● WRITTEN EXERCISE:
Reproduce the records from the line containing "How do I perform: Click the roll-up" through the line containing "coord(86,62)", requests included. Shift every coordinate in the answers up by 118.

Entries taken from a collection
# # # #

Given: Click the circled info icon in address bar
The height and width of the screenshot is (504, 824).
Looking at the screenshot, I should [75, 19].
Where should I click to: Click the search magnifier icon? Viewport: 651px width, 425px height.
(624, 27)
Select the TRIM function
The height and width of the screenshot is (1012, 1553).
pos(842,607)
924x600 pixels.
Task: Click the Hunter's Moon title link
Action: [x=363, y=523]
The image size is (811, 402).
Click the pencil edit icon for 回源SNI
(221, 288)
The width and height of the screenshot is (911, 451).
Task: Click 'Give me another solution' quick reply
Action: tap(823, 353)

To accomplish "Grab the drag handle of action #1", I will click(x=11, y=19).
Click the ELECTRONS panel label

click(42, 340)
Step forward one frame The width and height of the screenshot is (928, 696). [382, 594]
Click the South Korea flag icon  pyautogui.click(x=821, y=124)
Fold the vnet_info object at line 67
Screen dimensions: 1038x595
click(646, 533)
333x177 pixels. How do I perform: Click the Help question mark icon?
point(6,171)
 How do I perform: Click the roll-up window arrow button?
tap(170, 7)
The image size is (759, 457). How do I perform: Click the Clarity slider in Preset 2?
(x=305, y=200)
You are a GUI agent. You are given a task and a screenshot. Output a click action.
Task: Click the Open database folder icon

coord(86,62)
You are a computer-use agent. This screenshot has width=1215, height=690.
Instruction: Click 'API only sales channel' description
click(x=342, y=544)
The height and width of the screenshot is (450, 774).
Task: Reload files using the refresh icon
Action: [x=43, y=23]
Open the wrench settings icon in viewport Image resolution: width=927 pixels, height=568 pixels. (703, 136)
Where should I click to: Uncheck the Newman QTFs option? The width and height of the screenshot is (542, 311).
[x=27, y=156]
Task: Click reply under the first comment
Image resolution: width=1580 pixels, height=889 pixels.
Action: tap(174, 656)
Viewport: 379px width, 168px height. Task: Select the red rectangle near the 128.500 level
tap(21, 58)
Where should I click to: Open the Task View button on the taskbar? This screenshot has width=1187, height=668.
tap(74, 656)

# # # #

● COMPLETE ANSWER:
 How do I perform: Click the roll-up window arrow button?
tap(288, 125)
The image size is (759, 457). How do I perform: Click the Clarity slider in Preset 2?
(x=423, y=318)
You are a GUI agent. You are given a task and a screenshot. Output a click action.
Task: Click the Open database folder icon

coord(204,180)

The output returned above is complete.